> [PAGE EXTRACT]:
=-=-=
A month ago my house was embarrasingly desorganized, all mine, none of my husbands. he works hard 5 days a week, I work harder but on n off so I spend more time at home, therefore it's only fair that I keep my mess controlled and not make him help me pick up, so I've never asked him to help me pick up. He got to the point where he sat me down and told me very upset that he was willing to walk out of out 10 year marriage if I didn't do anything about the house. he was at the very edge, it was a long talk. How I felt? Humilliated, upset, outraged, I started crying -what he thanksfully ignored totally- and started picking up stuff and puting it into place, and finding places to the stuff that didn't have it, and throwing old mail and papers and stuff I didn't need, and cleaning up. I spent 2 days cleaning this little 1200sf house. I had hit rock bottom. I have to admit that tough love works.
I believe that your roomate could change if he feels a negative emotion slapping him every time he's going to forget to pick up after himself. When I don't pick up is because my mind is somewhere else and does not percieve what I'm doing, therefore I don't see the empty plate or the pair of sissors on the counter instead of back in the drawer...but because I felt hurt associated with not paying attention to those little things (that can become so big) the negative feeling it's a calling call, a reminder that snaps me out of my distraction.
=-=-=
> [APPLY WHAT YOU READ]:
[1] From the post about a messy house, repeat everything from "I believe that" down to "of my distraction.".
[2] In the post about a messy house, how many days did the writer spend cleaning?
[3] Resume the post about a messy house and tough love, starting after its last sentence.

> [THE DATA]:
=-=-=
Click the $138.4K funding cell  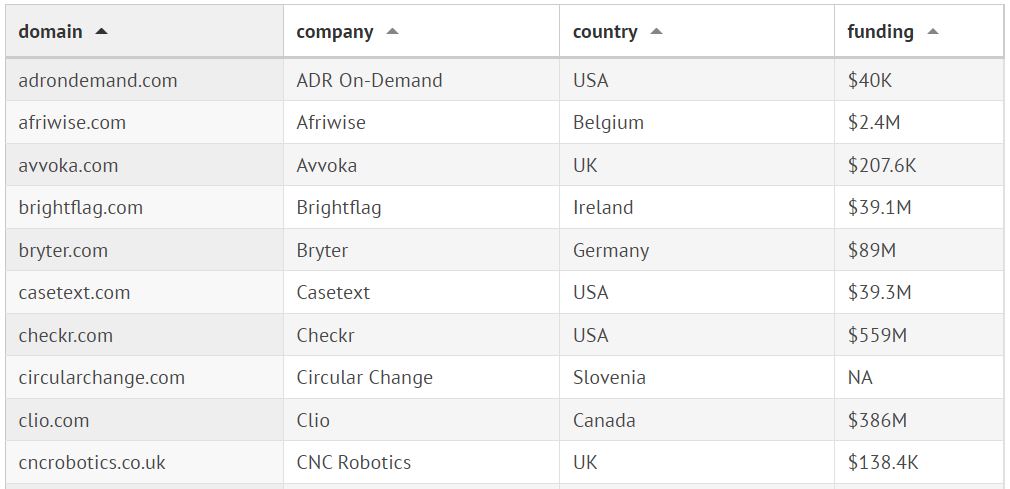pyautogui.click(x=883, y=462)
=-=-=
> [ANSWERS BY TASK]:
[1]
I believe that your roomate could change if he feels a negative emotion slapping him every time he's going to forget to pick up after himself. When I don't pick up is because my mind is somewhere else and does not percieve what I'm doing, therefore I don't see the empty plate or the pair of sissors on the counter instead of back in the drawer...but because I felt hurt associated with not paying attention to those little things (that can become so big) the negative feeling it's a calling call, a reminder that snaps me out of my distraction.

[2] Two days.

[3]
I think that the humiliation of a group meeting explaining to him that his actions are disgusting and giving him the ultimatum of seeking therapy and medical help (no strattera) or he's out of the house, and the threat of calling a health inspector could work best, having clear that what you prefer is that he changes not that he leaves, but you're not going to tolarate his behavior.
I think this condition is controllable with effort, the same way a diabetic must have will to not eat sweets we must have will to organize. It takes effort and help, it doesn't come easy, it's painful at times, but the fear of becoming a hoarder is keeping me away from it.